People in the Tomahawk area are again reporting cougar sightings. There have recently been two reports, one of two cats near County Road S and a sighting of a single cougar off County Road E.
The Department of Natural Resources (DNR) receives about 50 reports of cougar sightings each year, with the Tomahawk and Rhinelander areas being particular hot spots for those sightings. The number of reports and the fact that they are concentrated in certain areas leads us to believe that there are indeed cougars around Tomahawk.
Still, none of these reports has been confirmed with photographic evidence or well-defined tracks. We’d like to see someone get a good photograph of a cougar or at least get a good footprint.
DNR wildlife specialists suspect that many people who say they spotted a cougar were in reality looking at a bobcat. Unlike cougars, bobcats are known to exist in northern Wisconsin with a population of about 2,000 animals in the state.
Bobcats are less than four feet long, with pointed, tufted ears and tails about five inches long. Bobcats can weigh up to 50 pounds and resemble a large housecat. A cougar is much larger, up to six or seven feet long, with a thick rope-like tail nearly as long as its body. The coat is a tawny color and the tail has a black tip.
Cougars were indigenous to Wisconsin at one time, but are believed to have been driven away or killed off by man more than 100 years ago.
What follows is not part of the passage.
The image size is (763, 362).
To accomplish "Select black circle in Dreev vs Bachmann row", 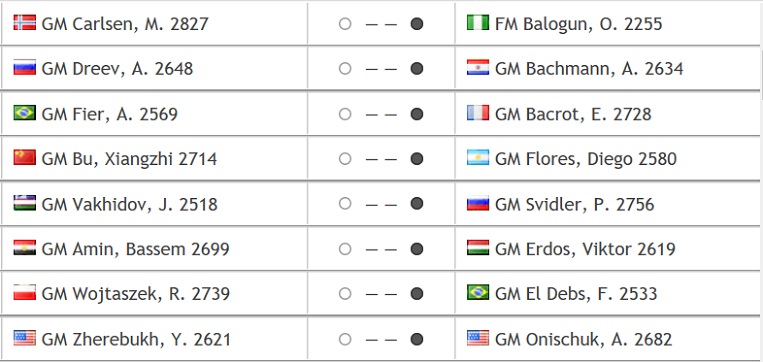I will (417, 69).
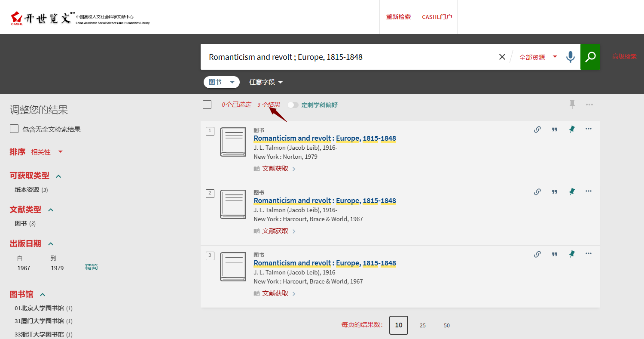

In the 1800s, cougars were seen as a threat to livestock and bounties were paid for their skins. The last confirmed wild Wisconsin cougar was shot near Appleton in 1856.
The nearest known cougar population today is in Manitoba, Canada. But, northern Wisconsin and Minnesota do offer suitable cougar habitat, with large tracts of undeveloped wilderness and an abundance of deer, the big cats’ favorite meal.
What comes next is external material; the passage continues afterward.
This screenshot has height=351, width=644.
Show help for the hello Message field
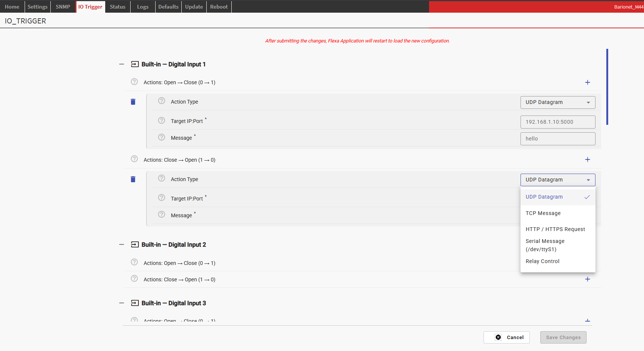162,137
We know quite a few people who say they’ve seen a cougar in the area. Some of them we trust would know a cougar if they saw one. We believe there are cougars, at least one or two, living around Tomahawk.
Yet, we’re puzzled that there is still no concrete evidence of their presence. Not a single cougar has been hit by a car, shot by a hunter or treed by hunting hounds.
If more people carry cameras with them into the woods and pay attention to animal tracks, we think it’s only a matter of time before the cougar’s presence in northern Wisconsin can be confirmed.